- [INSTRUCCIONES]:
(A) Contesta estas preguntas sobre el texto de Isabel la Católica:
(i) ¿Qué ciudad le costaba tomar al ejército de Fernando?
(ii) ¿Qué papa les dio a Isabel y Fernando el título de Reyes Católicos?
(iii) ¿Con quién fue el primer matrimonio del Rey Juan II?
(B) Reproduce palabra por palabra el texto de Isabel la Católica entre "Isabel, la que" y "a su mujer.", ambos incluidos.
(C) Retoma el texto de Isabel la Católica justo después de su última oración y sigue escribiéndolo.

- [FRAGMENTO DEL TEXTO]:
--

Isabel, la que ganó

Hacía un lindo día para la guerra en el Reino de Granada, cuando el ejército del Rey Fernando de Aragón pasaba las de Caín para entrar a la ciudad de Baza. Los pobladores resistían con firmeza mientras las tropas cristianas comenzaban a desmoralizarse. Entonces Fernando hizo lo que desde tiempos inmemoriales han hecho todos los hombres del mundo: acudió a su mujer.
Para ese momento, la Reina Isabel de Castilla ya había labrado su propio camino hacia la corona con astucia y estrategia. El episodio de su matrimonio secreto con Fernando podría ocupar un capítulo entero en los libros de táctica militar. Aguda, discreta e ingeniosa, así se presentó Isabel en el campo de batalla, levantando de inmediato la moral de las tropas e iniciando la rendición de Baza ante su valentía.
Gracias a la conquista de Granada y otros méritos ante los ojos de la iglesia como la expulsión de los judíos y la cruzada contra los musulmanes, Isabel y Fernando recibieron del papa Inocencio VIII el título de Reyes Católicos que los inscribiría en la historia.
A pesar de ser hija del segundo matrimonio del Rey Juan II de Castilla con Isabel de Portugal, Isabel La Católica no tenía línea directa para ascender al trono. Para empezar, era mujer. Su hermano Alfonso, dos años menor que ella, tenía más probabilidades. Pero el obstáculo más grande se llamaba Enrique IV, su hermano mayor quien ya ostentaba la corona y era hijo del primer matrimonio de su padre con María de Aragón.
En aquella época los matrimonios reales se consumaban en público, por lo que Enrique había ganado su fama de impotente a fuerza de fracasos en el lecho. Por eso, cuando su esposa Juana de Portugal dio a luz a una niña, se sospechó de la “intervención oportuna” de un hombre llamado Beltrán de la Cueva, íntimo del Rey. La recién nacida fue apodada “Juana La Beltraneja”, pesando sobre ella un viso de ilegitimidad que la acompañaría hasta su enfrentamiento por la sucesión con su tía Isabel, nuestra Isabel.

--

- [DATOS GUARDADOS]:

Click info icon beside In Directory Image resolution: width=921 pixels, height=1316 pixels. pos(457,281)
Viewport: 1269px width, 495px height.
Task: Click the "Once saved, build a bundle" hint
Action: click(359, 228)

--

- [RESPUESTAS DEL EJERCICIO]:
(A)
(i) Baza.
(ii) Inocencio VIII.
(iii) Con María de Aragón.

(B)
Isabel, la que ganó

Hacía un lindo día para la guerra en el Reino de Granada, cuando el ejército del Rey Fernando de Aragón pasaba las de Caín para entrar a la ciudad de Baza. Los pobladores resistían con firmeza mientras las tropas cristianas comenzaban a desmoralizarse. Entonces Fernando hizo lo que desde tiempos inmemoriales han hecho todos los hombres del mundo: acudió a su mujer.

(C)
En medio de las intrigas contra Enrique se produce un evento llamado “Farsa de Ávila” en el que Alfonso, el hermano menor de Isabel, resulta proclamado Rey. Poco después moriría envenenado o “a causa de la peste”, como señalan las versiones menos maliciosas. Eran tiempos duros para ser de la realeza. De esta forma, Isabel asciende un escalón importante en su camino a la corona, pero aún le faltaba escapar de seis odiosos pretendientes y ganar una guerra civil.
La primera vez que la quisieron casar contra su voluntad fue con el cuñado de Enrique, el rey Alfonso V de Portugal. Un hombre 19 años mayor que ella que gustaba de conquistar reinos en el norte de África y de traficar con esclavos. Cuando se trasladó hasta Castilla para negociar la mano de Isabel, ella le dijo en su cara que sentía mucha pena que lo hubieran hecho venir desde tan lejos, que muchas gracias, pero que ella no iba a casarse con él.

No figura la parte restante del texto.